It was nearly impossible to avoid seeing posters all over campus for this year's winner of the New Jersey Playwrights Contest, "Margot Frank: The Diary of the Other Young Girl." When I first noticed the posters, and the prominent words, "a new musical comedy," I thought this couldn't possibly be a parody of Anne Frank. I was wrong.
It was actually a fairly brilliant and completely original take on the famous story of the Frank sisters hiding out from the Nazis in an apartment in Amsterdam with the Van Pels family. The show began with a high school drama class bickering over the casting for the play within the play, which was to be the traditional theatrical version of The Diary of Anne Frank. High school student Min-go, the cast's lone Asian performer questioned the logic of allowing Jewish students to portray Nazis, and in her words, a flaming homosexual to play the lead romantic interest, but not allowing her, a Chinese-American to play the title role. The students and teacher hilariously thwart her efforts, and soon grow tired of her grandstanding. This is where the play took a turn for the seriously odd: A sandbag falls on Min-go from above, and she falls unconscious to the floor, setting the stage for a totally bizarre play to take place in Min-go's unconscious state.
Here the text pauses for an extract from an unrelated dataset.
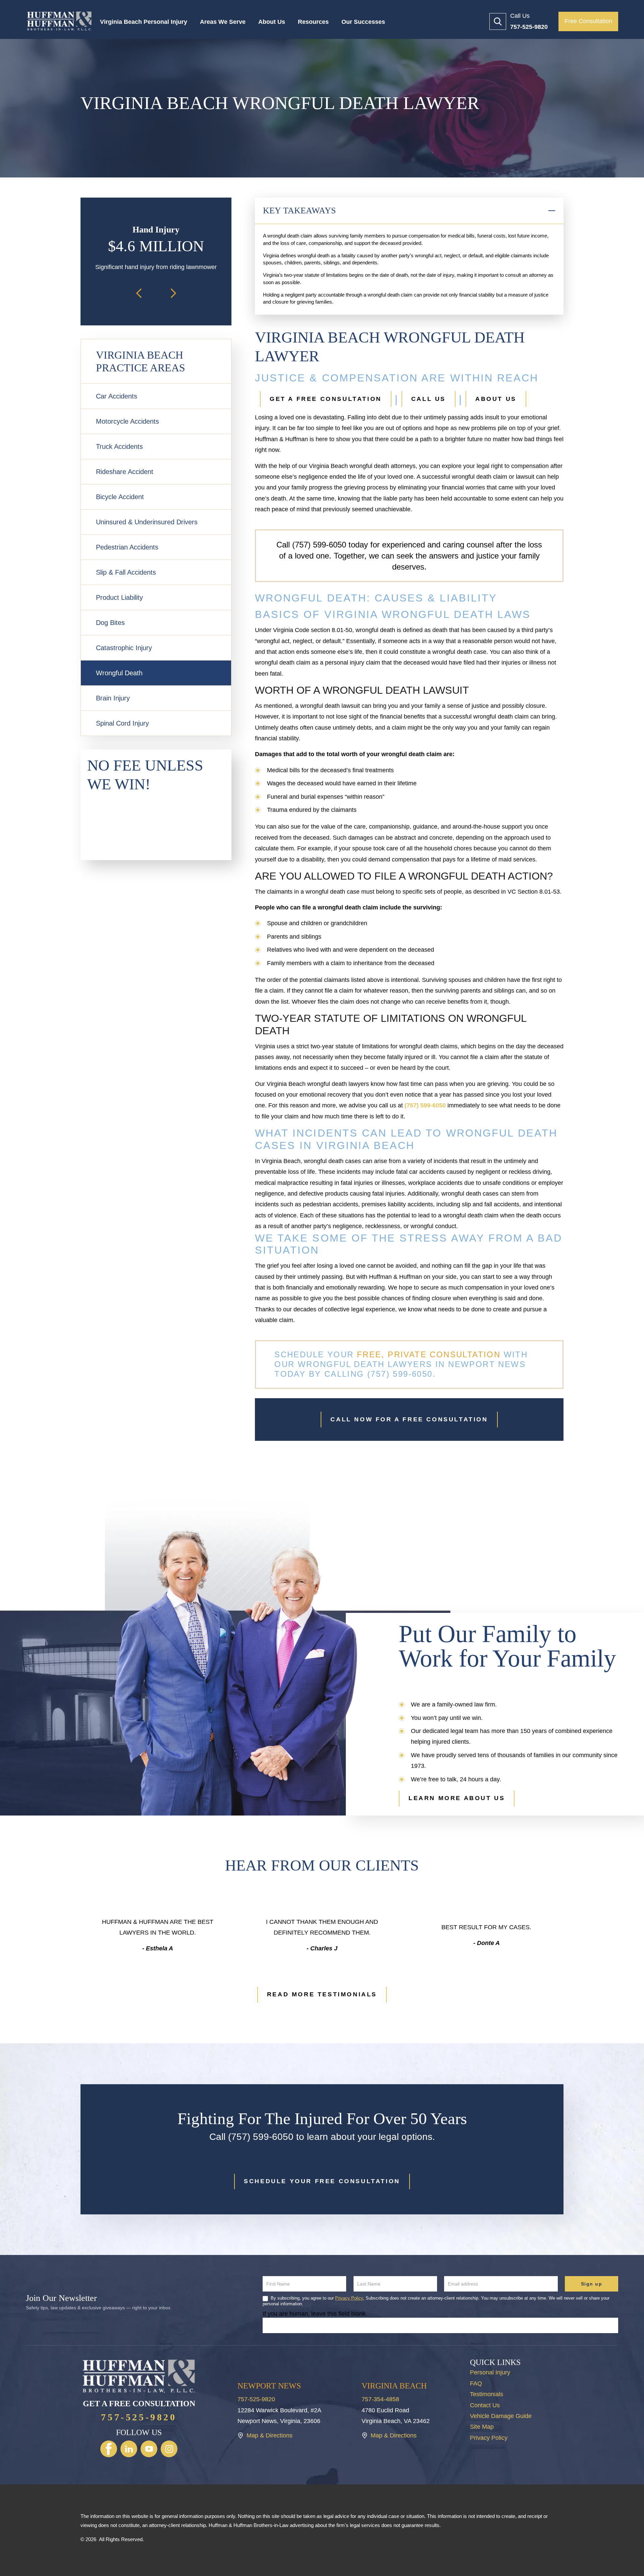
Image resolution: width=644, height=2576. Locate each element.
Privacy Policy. (349, 2298)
This was a true group cast effort. Each performer dutifully rearranged the set before, after, and even during action on stage, moving around furniture and placing props where they belong without drawing excessive focus from the characters speaking. There was a lot of physical comedy in the performance, people were falling out of chairs, and Peter Van Pels was repeatedly beaten with a fish. This unique performance was laugh out loud funny at times. The usually contemplative, sensitive Anne Frank that we know from her diary has been replaced by a snotty, petulant brat, portrayed frighteningly realistically by Hilary Goldman.
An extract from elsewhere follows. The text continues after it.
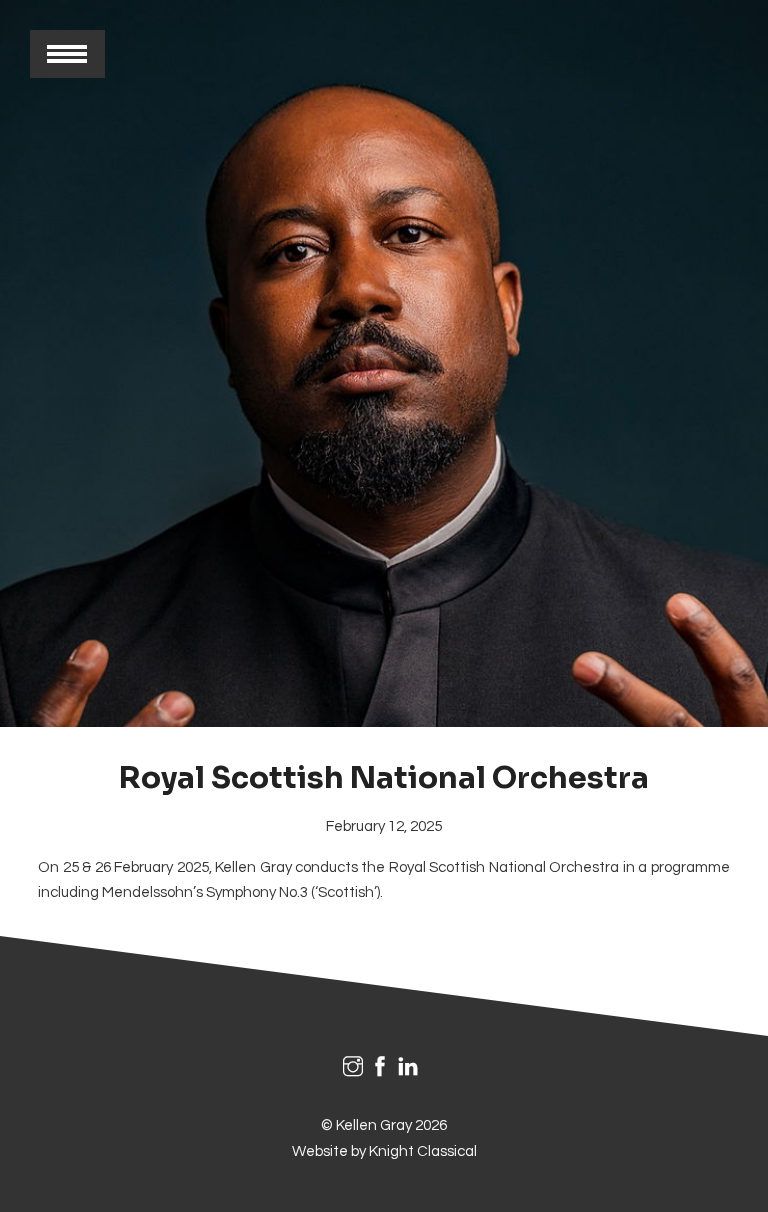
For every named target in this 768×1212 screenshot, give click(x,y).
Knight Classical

When I said the play was weird, I meant just that. At one point, the Marx Brothers, Barbara Streisand, Sammy Davis Jr., Moses, and Jesus Christ himself were all literally on the stage dancing and singing about their respective rank among the most famous Jews of all time. According to the play, Jesus was number one, Anne Frank was number two.
All weirdness and borderline psychedelic imagery aside, the play's central theme was shining the spotlight on the lesser noticed people among us. Margot Frank represented the girl living in the shadow of her one day legendary sister Anne. According to the play, Margot was actually the one who kept that brilliant diary during the war. Anne plagiarized Margot's diary word for word, and claimed it as her own, thereby relegating Margot to her mostly forgotten place in history.
I had a wonderful time at Margot Frank. The writers of the play and the music, Lori Mooney and Diana Rissetto should be praised for their daring, and irreverent take on a very somber subject. It is not easy to walk that thin line between shocking humor and offensiveness, but both Mooney and Rissetto did so deftly, and with unflinching courage.